## Assignment:
Below are records; say how many of their lines include the word "computer", giving nothing but the number.

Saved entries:

• • •

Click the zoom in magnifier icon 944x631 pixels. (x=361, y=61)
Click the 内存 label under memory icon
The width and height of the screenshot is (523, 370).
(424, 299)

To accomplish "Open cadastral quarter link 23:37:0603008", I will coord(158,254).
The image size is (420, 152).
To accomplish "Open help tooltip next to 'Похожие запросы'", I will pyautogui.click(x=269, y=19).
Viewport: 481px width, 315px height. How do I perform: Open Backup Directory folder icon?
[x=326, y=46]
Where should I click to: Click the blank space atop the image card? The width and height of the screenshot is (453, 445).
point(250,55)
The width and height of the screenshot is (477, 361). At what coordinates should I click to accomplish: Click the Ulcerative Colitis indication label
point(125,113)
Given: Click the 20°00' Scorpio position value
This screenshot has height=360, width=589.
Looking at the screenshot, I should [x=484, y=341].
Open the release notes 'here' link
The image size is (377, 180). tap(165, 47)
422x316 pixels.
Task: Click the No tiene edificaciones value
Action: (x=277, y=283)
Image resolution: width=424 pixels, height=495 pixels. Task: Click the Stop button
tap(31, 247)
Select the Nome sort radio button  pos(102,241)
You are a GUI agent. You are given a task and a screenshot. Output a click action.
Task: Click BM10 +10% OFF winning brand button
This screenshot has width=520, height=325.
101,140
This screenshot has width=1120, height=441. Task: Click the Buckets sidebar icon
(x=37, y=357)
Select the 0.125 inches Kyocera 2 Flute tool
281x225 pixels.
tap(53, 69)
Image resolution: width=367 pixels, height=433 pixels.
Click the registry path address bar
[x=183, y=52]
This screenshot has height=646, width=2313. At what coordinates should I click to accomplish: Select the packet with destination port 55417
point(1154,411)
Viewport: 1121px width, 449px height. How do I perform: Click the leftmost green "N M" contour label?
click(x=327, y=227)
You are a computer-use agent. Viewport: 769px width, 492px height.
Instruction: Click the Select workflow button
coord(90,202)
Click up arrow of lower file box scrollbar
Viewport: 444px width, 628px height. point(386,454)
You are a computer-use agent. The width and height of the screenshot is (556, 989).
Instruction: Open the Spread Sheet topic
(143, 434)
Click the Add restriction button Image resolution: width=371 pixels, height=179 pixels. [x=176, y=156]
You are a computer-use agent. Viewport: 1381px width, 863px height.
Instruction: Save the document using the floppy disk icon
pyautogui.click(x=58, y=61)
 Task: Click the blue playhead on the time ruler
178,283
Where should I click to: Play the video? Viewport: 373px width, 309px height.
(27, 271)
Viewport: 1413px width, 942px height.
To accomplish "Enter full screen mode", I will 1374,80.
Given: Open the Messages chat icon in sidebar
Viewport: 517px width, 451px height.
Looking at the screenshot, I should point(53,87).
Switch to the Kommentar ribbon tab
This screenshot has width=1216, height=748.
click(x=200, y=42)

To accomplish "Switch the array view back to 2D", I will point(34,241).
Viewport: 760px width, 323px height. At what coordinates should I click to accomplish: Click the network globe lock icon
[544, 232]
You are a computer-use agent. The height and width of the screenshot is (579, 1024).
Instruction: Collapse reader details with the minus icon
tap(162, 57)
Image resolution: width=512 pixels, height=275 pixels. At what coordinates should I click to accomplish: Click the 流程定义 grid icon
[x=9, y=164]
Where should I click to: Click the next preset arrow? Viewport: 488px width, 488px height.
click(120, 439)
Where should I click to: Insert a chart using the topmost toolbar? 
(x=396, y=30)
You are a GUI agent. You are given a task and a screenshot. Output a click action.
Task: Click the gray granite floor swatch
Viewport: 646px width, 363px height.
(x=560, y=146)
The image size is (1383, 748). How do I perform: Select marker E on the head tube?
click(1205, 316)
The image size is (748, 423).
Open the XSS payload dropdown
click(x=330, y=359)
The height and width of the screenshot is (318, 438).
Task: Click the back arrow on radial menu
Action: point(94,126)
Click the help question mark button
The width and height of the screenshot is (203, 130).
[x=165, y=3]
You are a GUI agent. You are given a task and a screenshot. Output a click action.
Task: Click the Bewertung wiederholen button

• • •

## Solution for this exercise:
4